Nina Simone Sings The Blues (Expanded CD Reissue)

Nina Simone

RCA/Legacy, 2006

http://www.ninasimone.com

REVIEW BY: Jason Warburg

ORIGINALLY PUBLISHED: 04/10/2023

After listening to thousands upon thousands of albums across five decades littered with new musical discoveries, I was last month years old the very first time I heard Nina Simone.

Yeah, I know. Everyone has gaps in their particular listening history; Nina Simone just happened to be the most glaring one in mine.
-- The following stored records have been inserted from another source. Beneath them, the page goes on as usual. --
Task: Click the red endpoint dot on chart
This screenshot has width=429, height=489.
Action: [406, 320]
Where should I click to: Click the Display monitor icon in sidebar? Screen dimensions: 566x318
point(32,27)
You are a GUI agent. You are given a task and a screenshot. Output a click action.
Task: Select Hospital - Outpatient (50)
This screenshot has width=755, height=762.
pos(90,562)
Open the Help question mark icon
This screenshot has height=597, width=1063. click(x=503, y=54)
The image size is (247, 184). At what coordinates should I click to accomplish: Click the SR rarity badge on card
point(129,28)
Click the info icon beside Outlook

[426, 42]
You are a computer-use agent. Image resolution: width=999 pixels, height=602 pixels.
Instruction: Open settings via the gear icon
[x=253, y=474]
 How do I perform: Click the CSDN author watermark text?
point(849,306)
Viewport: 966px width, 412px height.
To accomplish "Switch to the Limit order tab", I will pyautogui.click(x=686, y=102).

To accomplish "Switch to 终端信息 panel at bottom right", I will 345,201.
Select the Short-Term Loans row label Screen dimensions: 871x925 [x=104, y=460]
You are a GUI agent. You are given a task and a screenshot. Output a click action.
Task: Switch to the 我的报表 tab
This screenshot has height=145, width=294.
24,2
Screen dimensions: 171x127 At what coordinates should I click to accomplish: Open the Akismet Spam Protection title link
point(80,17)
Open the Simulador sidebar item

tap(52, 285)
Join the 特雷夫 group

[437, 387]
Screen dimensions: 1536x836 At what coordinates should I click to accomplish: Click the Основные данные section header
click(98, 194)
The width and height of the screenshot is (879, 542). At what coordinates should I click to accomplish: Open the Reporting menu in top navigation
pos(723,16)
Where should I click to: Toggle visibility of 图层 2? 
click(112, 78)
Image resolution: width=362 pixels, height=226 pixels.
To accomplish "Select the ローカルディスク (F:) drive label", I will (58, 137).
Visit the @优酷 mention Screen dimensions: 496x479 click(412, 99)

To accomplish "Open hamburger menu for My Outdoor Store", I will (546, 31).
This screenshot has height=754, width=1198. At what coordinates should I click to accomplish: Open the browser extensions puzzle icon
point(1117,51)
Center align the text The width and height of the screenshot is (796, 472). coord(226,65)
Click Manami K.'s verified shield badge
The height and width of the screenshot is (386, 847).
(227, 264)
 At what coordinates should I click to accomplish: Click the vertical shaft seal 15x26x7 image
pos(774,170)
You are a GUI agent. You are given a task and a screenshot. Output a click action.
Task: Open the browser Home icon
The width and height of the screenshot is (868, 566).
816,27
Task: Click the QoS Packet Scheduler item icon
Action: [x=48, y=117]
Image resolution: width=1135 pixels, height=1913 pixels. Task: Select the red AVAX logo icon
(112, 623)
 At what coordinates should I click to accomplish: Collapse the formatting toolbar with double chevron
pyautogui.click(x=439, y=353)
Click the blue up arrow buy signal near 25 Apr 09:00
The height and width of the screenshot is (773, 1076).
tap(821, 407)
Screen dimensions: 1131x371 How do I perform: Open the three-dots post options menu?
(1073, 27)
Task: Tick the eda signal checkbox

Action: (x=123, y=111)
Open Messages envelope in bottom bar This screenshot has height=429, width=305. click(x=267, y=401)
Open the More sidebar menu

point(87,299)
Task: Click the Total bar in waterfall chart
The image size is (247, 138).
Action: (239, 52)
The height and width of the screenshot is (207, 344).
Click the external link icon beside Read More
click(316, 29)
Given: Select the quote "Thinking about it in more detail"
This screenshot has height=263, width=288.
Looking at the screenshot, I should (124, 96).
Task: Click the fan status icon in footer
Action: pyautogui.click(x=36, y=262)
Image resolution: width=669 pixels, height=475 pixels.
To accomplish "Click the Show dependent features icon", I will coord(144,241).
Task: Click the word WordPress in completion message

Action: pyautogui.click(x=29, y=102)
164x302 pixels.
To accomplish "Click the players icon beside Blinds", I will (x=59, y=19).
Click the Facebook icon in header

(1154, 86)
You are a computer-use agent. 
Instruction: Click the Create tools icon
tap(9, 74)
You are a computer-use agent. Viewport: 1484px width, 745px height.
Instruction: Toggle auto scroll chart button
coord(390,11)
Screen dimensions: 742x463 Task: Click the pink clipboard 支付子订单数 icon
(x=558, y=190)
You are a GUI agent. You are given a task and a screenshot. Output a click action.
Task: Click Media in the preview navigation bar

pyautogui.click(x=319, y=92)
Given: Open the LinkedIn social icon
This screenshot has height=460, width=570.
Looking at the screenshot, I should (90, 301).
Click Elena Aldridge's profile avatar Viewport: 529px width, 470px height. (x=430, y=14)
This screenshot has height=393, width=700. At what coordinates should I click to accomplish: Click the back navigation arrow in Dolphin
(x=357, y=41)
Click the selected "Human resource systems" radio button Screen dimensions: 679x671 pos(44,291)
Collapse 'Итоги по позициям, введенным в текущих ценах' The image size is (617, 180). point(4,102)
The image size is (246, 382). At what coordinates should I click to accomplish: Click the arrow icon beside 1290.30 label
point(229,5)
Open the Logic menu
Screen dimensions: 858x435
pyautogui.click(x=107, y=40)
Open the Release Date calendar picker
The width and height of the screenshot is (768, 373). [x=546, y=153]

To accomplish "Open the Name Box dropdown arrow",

So what you’re going to get here is the written equivalent of one of those YouTube reaction videos where the classical composer who never listened to rock music growing up suddenly hears “Bohemian Rhapsody” or “Close To The Edge” for the first time and goes completely nuts over it. Over the past half century I can count on one hand the number of times I’ve reacted to a “new” artist the way I reacted to Nina Simone Sings The Blues. I was grinning ear to ear within 30 seconds, talking back to her within 60 (“Yeah! Go for it!”) and cussing up a storm inside of 90.

I mean, DAMN.

A classically trained pianist who briefly attended Julliard, Simone established herself beginning in 1954 as performer playing a compelling mix of jazz, blues and classical nightly at the Midtown Bar & Grill in Atlantic City, New Jersey. Her 1959 debut album Little Girl Blue featured her one charting hit, a cover of the Gershwin song “I Loves You, Porgy” from Porgy & Bess. After recording a multitude of albums for Colpix Records and Philips Records, in 1967 she moved to RCA, debuting with the stylistically focused Nina Simone Sings The Blues.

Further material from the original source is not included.